Андрей Иванович завозился на своем диване и принялся закутываться с головой в короткую простыню.
— Вставайте, батенька, пора! — продолжал профессор. — В Костроме доспите.
— А? Что такое — в Костроме? — отозвался Грачев, услышав имя родимого города.
— Говорю: в Костроме доспите.
— Разве уже поздно?
— Поздно — не поздно, а холодно… да и за дело пора.
— И то — что-то свежо… Бр! Как холодно однако! — поднялся Андрей Иванович, поджимая голые ноги.
— Ну, ничего, коллега: не замерзнете. Днем будете с избытком вознаграждены.
— В том-то и беда, что с избытком… По мне лучше бы уж весь день была такая же температура.

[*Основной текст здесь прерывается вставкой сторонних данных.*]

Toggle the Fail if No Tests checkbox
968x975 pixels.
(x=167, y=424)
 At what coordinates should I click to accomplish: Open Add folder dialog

— Что вы, батенька! Да тогда все наши темнокожие друзья заболели бы воспалением легких.
В дверь залы послышался легкий стук.
— Войдите, — откликнулся Авдей Макарович.
Дверь без шума отворилась и в залу вошел Нарайян своей неслышною походкой. Из-за его спины выглянуло несколько темнокожих и сейчас же скрылось в глубине коридора.
— Мне послышалось, что вы уже проснулись, господа, — сказал пундит, прикрывая рот концом своего кисейного тюрбана.
— Доброе утро, мистер Нарайян!
— Очень холодное утро, сагиб.
— Так вы поэтому рот себе прикрываете-то?
— Советовал бы и вам наблюдать такую же осторожность.
— Что вы, мистер Нарайян! Вы забываете, что мы — северные люди, привыкшие к снегу и льду…
— Но не привыкшие к таким резким переходам от дневного жара к ночному холоду… Я пришел узнать, где вы предпочитаете умываться, — здесь или отправитесь взять ванну? Но предупреждаю вас, господа, что вода очень холодна.